Group buys historic falls

By Amaris Elliott-Engel / The Citizen

Thursday, July 21, 2005 9:39 AM EDT

Part of a 90-foot waterfall along Bear Swamp Creek that once hosted a distillery and sawmill has been purchased by a conservation group promising to maintain public access to the spot.
Ithaca-based Finger Lakes Land Trust bought a portion of Carpenter's Falls, a historic and awe-inspiring town of Niles attraction one mile southwest of Skaneateles Lake. The land trust has worked to maintain the pristine quality of one of the lake's tributaries. The land trust purchased the property for $125,000 from Kevin Digney June 28, according to real property records.

"What really motivated the land trust to act quickly was the possibility of losing traditional public access to the area," said Andrew Zepp, the land trust's executive director. "As generations change, some new owners are concerned with liabilities, and public access disappears."

The land trust already has a several-acre parcel a half-mile upstream from the falls, as well as a contract to purchase forests connecting the Bahar Nature Preserve with the Carpenter's Falls parcel. County legislator Steve Cuddeback, R-Niles, is glad that access to Carpenter's Falls will be kept public.
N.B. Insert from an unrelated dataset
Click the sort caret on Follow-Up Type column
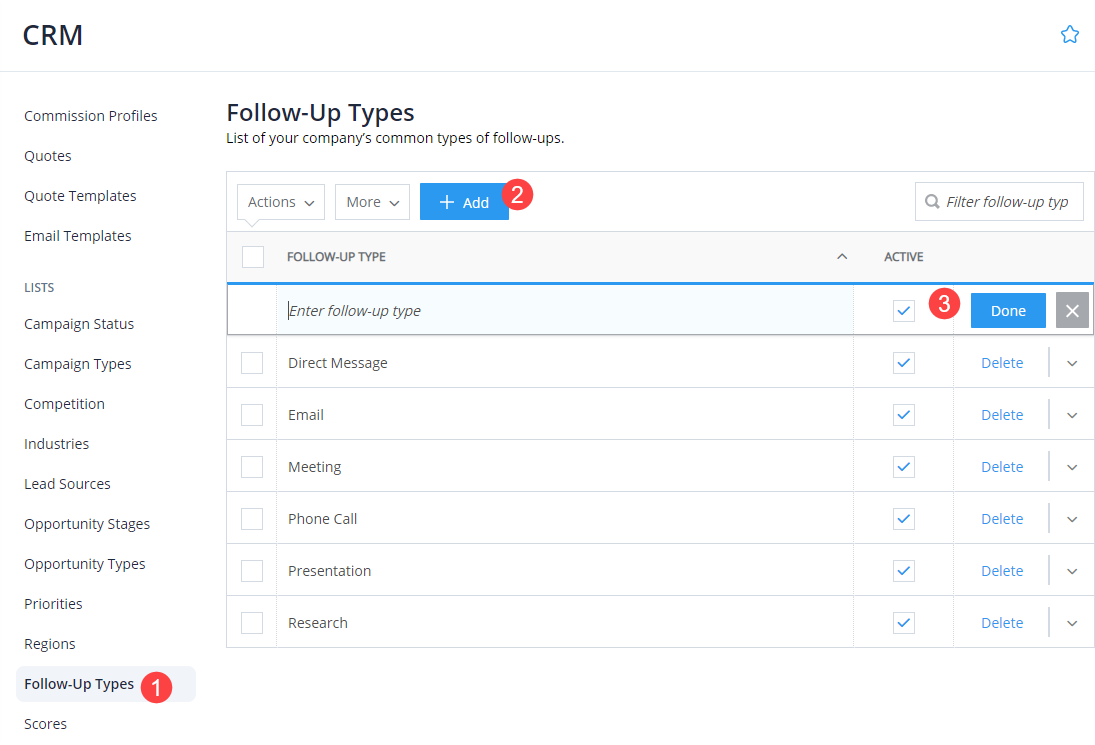Screen dimensions: 1095x745 point(841,256)
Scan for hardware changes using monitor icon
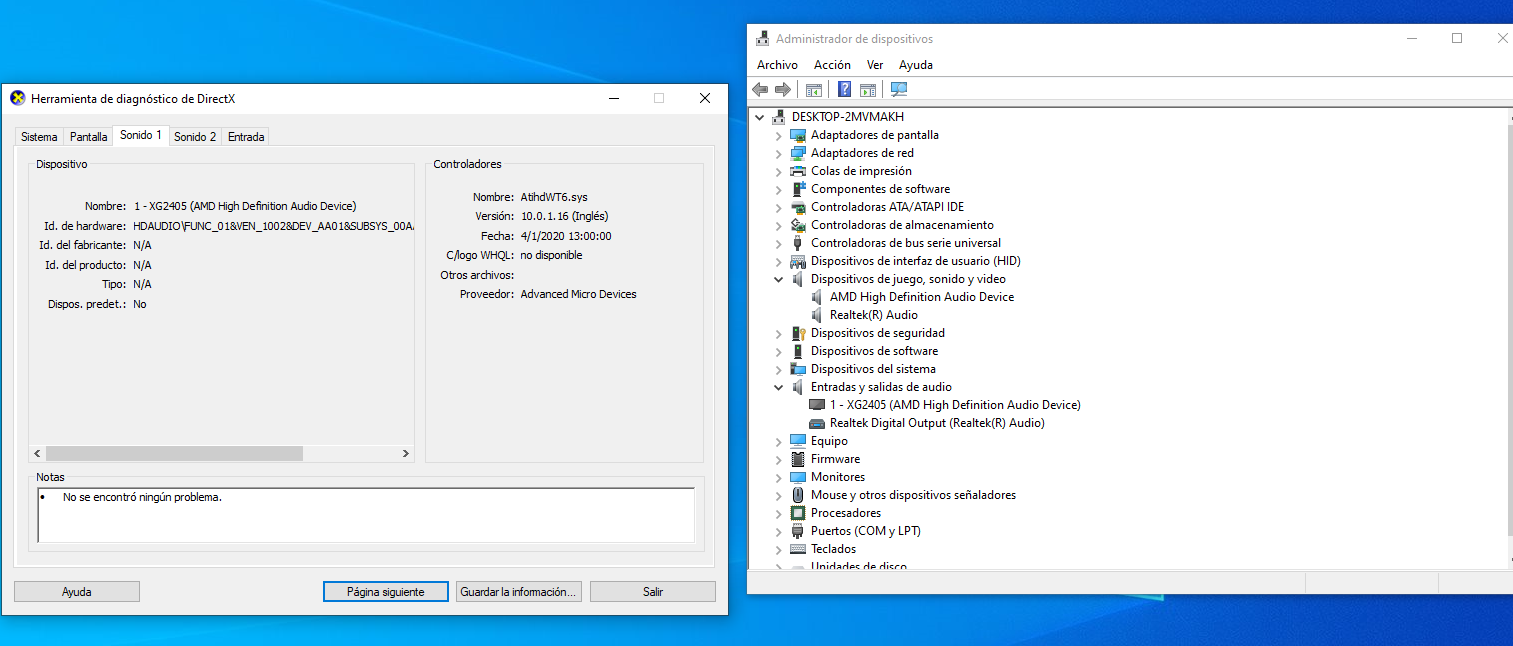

"It's just a breathtaking place. It's really made for that. As long as you stay on the trail," said Cuddeback, who, as an emergency services official, has responded to a fatality at the towering falls.

The land trust hopes to transfer ownership of the site to the state Department of Environmental Conservation. The DEC has partnered with land trusts and other nonprofits to take land off the development market as part of an open space plan. All properties acquired by the DEC under this plan must allow public access. Bear Swamp Creek and Carpenter's Falls, as well as the eastern Ontario Lake shoreline and islands and Long Point state park in Ledyard, were designated priority projects in 2002 for preservation as open spaces.

"Wetlands and shorelines, and preserving open space and preserving access to waterways, is an important thing," said Diane Carlton, the public participation specialist for the DEC region that includes Cayuga County. "It's becoming more and more difficult in the Finger Lakes to have access by the public because so much of it has been privately purchased."

The land trust wants to transfer the new land parcel to DEC because it is such a popular spot and will require more maintenance than its small staff can handle, Zepp said. A historic hiking trail called the "jug path" heads to the falls, commemorating how residents boated down Skaneateles Lake and hiked one mile to pick up their liquor from the distillery. It will be determined later if the land trust will donate the Carpenter's Falls site to the state or sell it, but it will definitely be transferred, Zepp said.

The land trust is launching a $400,000 fund-raising campaign to cover the cost of its newest site, as well as the land under contract.